* _Exercise directions_
Only the lines from the line containing "Expand the Local DNS submenu arrow" to the end of the records, both included, belong in the answer, copied exactly.
Records supplied START
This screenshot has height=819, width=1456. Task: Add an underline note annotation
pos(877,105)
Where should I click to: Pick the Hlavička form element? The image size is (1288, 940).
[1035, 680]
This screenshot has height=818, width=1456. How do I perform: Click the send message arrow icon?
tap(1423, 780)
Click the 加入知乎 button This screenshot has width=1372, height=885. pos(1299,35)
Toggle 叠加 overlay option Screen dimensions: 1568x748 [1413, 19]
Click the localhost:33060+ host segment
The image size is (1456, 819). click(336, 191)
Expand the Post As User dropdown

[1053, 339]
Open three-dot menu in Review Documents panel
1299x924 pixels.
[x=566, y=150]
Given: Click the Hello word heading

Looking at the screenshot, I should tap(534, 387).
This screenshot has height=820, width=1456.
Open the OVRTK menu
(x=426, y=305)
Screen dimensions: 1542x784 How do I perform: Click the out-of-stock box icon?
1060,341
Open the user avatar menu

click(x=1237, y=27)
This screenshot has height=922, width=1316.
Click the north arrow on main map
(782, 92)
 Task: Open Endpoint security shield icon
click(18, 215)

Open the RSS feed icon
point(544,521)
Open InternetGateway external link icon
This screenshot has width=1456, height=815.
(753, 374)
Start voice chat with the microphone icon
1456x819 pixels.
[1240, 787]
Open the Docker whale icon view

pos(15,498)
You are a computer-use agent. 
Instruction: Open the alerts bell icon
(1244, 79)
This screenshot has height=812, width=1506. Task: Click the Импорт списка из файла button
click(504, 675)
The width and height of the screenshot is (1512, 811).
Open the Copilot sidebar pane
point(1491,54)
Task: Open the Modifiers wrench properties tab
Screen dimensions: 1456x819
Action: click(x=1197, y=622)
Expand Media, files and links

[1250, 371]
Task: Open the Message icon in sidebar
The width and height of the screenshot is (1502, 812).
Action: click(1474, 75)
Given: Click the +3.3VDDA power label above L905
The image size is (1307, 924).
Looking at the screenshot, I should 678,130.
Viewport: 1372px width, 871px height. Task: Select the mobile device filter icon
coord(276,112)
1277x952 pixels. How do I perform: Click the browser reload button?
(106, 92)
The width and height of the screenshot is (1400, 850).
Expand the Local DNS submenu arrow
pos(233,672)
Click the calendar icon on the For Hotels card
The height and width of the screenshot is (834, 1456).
Records supplied END
* _Completed exercise_
Expand the Local DNS submenu arrow
pos(233,672)
Click the calendar icon on the For Hotels card
The height and width of the screenshot is (834, 1456).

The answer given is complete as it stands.